[Paper] SPARC: Scenario Planning and Reasoning for Automated C Unit Test Generation

Published: (February 18, 2026 at 01:09 PM EST)
4 min read
Source: arXiv

Source: arXiv - 2602.16671v1

Overview

The paper presents SPARC, a novel framework that combines large‑language‑model (LLM) generation with classic program analysis to automatically create high‑quality unit tests for C code. By grounding the model’s reasoning in the program’s control‑flow graph and a curated set of helper operations, SPARC dramatically reduces the “leap‑to‑code” failures that typically plague pure LLM‑based test synthesis.

Key Contributions

  • Neuro‑symbolic pipeline that couples LLM‑driven synthesis with static analysis (CFG) and a validated Operation Map of reusable helper functions.
  • Scenario‑based test generation: each test targets a specific execution path, ensuring systematic coverage of branches and edge cases.
  • Iterative self‑correction loop that feeds compiler errors and runtime feedback back to the LLM, automatically repairing non‑compilable or flaky tests.
  • Empirical evaluation on 59 real‑world and algorithmic C subjects, showing up to 31 % higher line coverage and 26 % higher branch coverage than a vanilla prompt baseline, and competitive mutation scores against the symbolic executor KLEE.
  • Human‑centered metrics: SPARC’s tests receive higher readability and maintainability scores from developers, and 94.3 % of generated tests survive the repair loop without manual intervention.

Methodology

  1. Control‑Flow Graph (CFG) Extraction – The target C function is parsed to build a CFG, exposing all possible execution paths.
  2. Operation Map Construction – A curated library of “utility helpers” (e.g., safe pointer wrappers, memory‑allocation patterns) is created. Each helper is type‑checked and unit‑tested beforehand, guaranteeing that the LLM can only invoke proven building blocks.
  3. Path‑Targeted Prompting – For each CFG path, a prompt is assembled that (a) describes the path’s conditions, (b) lists the relevant helpers from the Operation Map, and (c) asks the LLM to emit a test case that drives execution along that path.
  4. Iterative Validation & Repair – The generated test is compiled; any syntax or type errors are captured and fed back to the LLM as corrective hints. The test is then executed; runtime failures (e.g., segmentation faults, assertion violations) trigger another round of LLM‑guided repair. This loop repeats until the test compiles, runs cleanly, and satisfies the path’s constraints.

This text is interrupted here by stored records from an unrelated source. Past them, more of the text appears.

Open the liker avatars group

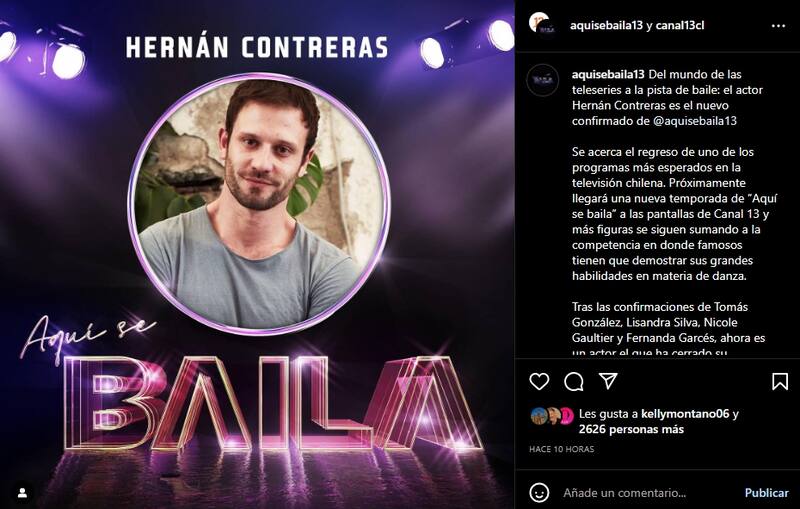point(552,416)
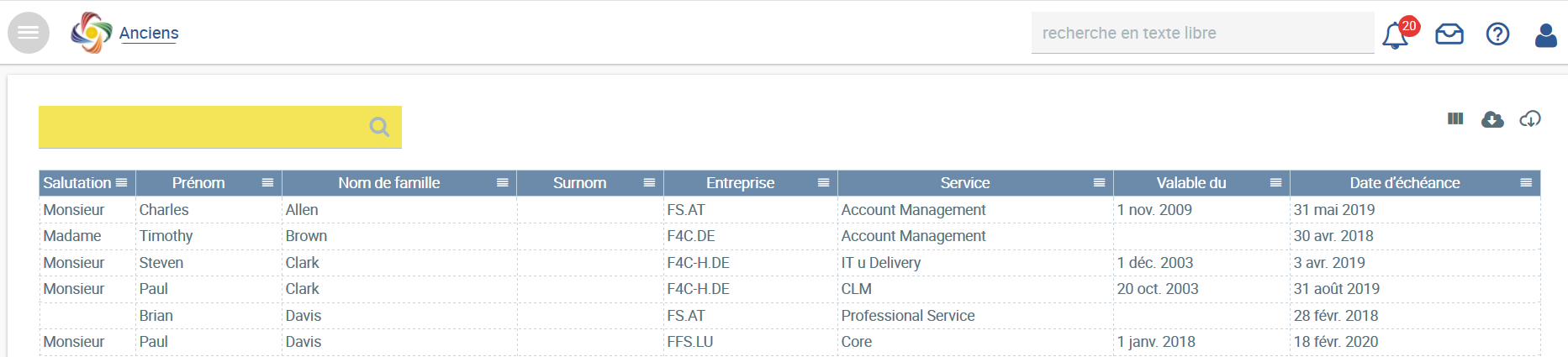The image size is (1568, 357).
Task: Open Entreprise column menu
Action: [823, 182]
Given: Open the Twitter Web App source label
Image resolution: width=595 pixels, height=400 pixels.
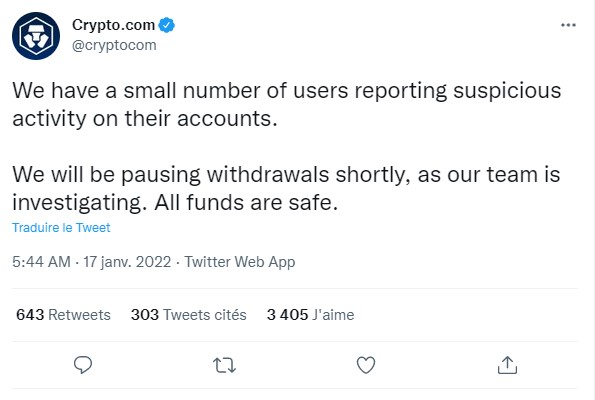Looking at the screenshot, I should pyautogui.click(x=240, y=262).
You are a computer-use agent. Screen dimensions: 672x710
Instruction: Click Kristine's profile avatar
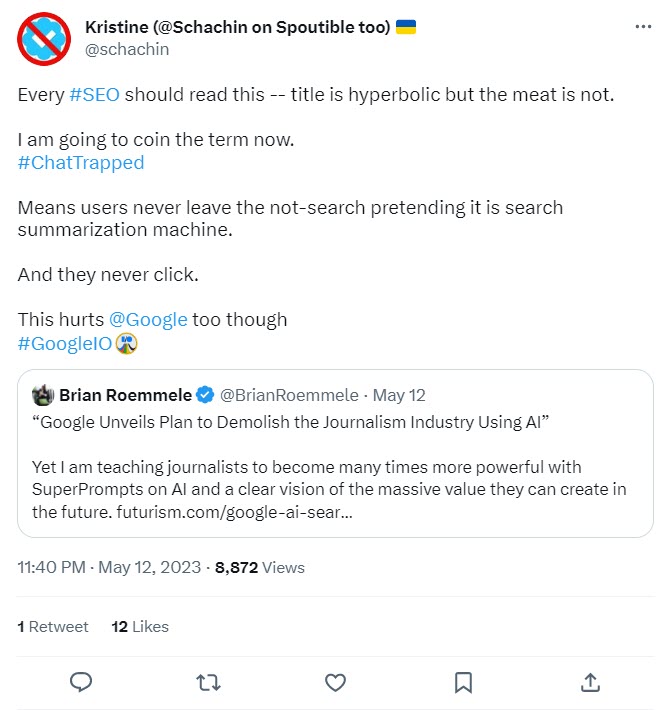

The overall design keeps the LLM’s creativity bounded by concrete, verifiable program artifacts, turning “free‑form” generation into a disciplined reasoning process.

Results & Findings

MetricVanilla LLM PromptSPARCKLEE (symbolic exec.)
Line coverage ↑+31.36 %≈ comparable
Branch coverage ↑+26.01 %≈ comparable
Mutation score ↑+20.78 %similar on simple subjects
Test survivability after repair94.3 %N/A
Developer readability (1‑5)2.84.1N/A

Key takeaways

  • The scenario‑driven approach forces the LLM to consider each branch explicitly, which translates directly into higher coverage.
  • The self‑correction loop eliminates the majority of compilation‑time failures that usually render LLM‑generated tests unusable.
  • On complex, pointer‑heavy codebases, SPARC matches or exceeds KLEE’s coverage while producing human‑readable tests—something symbolic execution tools often struggle with.

Practical Implications

  • Legacy C codebases: Companies maintaining decades‑old C systems can bootstrap a regression suite without hand‑crafting tests for every module.
  • Continuous Integration (CI): SPARC can be integrated as a nightly job that expands test coverage automatically as new functions are added.
  • Developer productivity: By delivering readable, maintainable tests, SPARC reduces the overhead of reviewing auto‑generated code, letting engineers focus on higher‑level design work.
  • Security testing: Higher branch and mutation coverage translates into better detection of edge‑case bugs, including memory‑safety issues that are common in low‑level code.
  • Tooling ecosystem: The Operation Map concept can be shared across projects, creating a reusable “LLM‑friendly” API surface for C developers.

Limitations & Future Work

  • Dependency on accurate CFG: Complex macro usage or conditional compilation can confuse the static analysis phase, limiting path extraction.
  • Operation Map maintenance: The helper library must be kept in sync with project‑specific coding conventions and custom allocators, which adds a modest upkeep cost.
  • Scalability to massive codebases: While the authors tested 59 subjects, scaling the path enumeration and iterative repair to millions of lines may require smarter path prioritization heuristics.
  • Generalization beyond C: The current design leverages C‑specific constructs (pointers, manual memory). Extending SPARC to C++ or Rust will need additional language‑specific operation maps and safety checks.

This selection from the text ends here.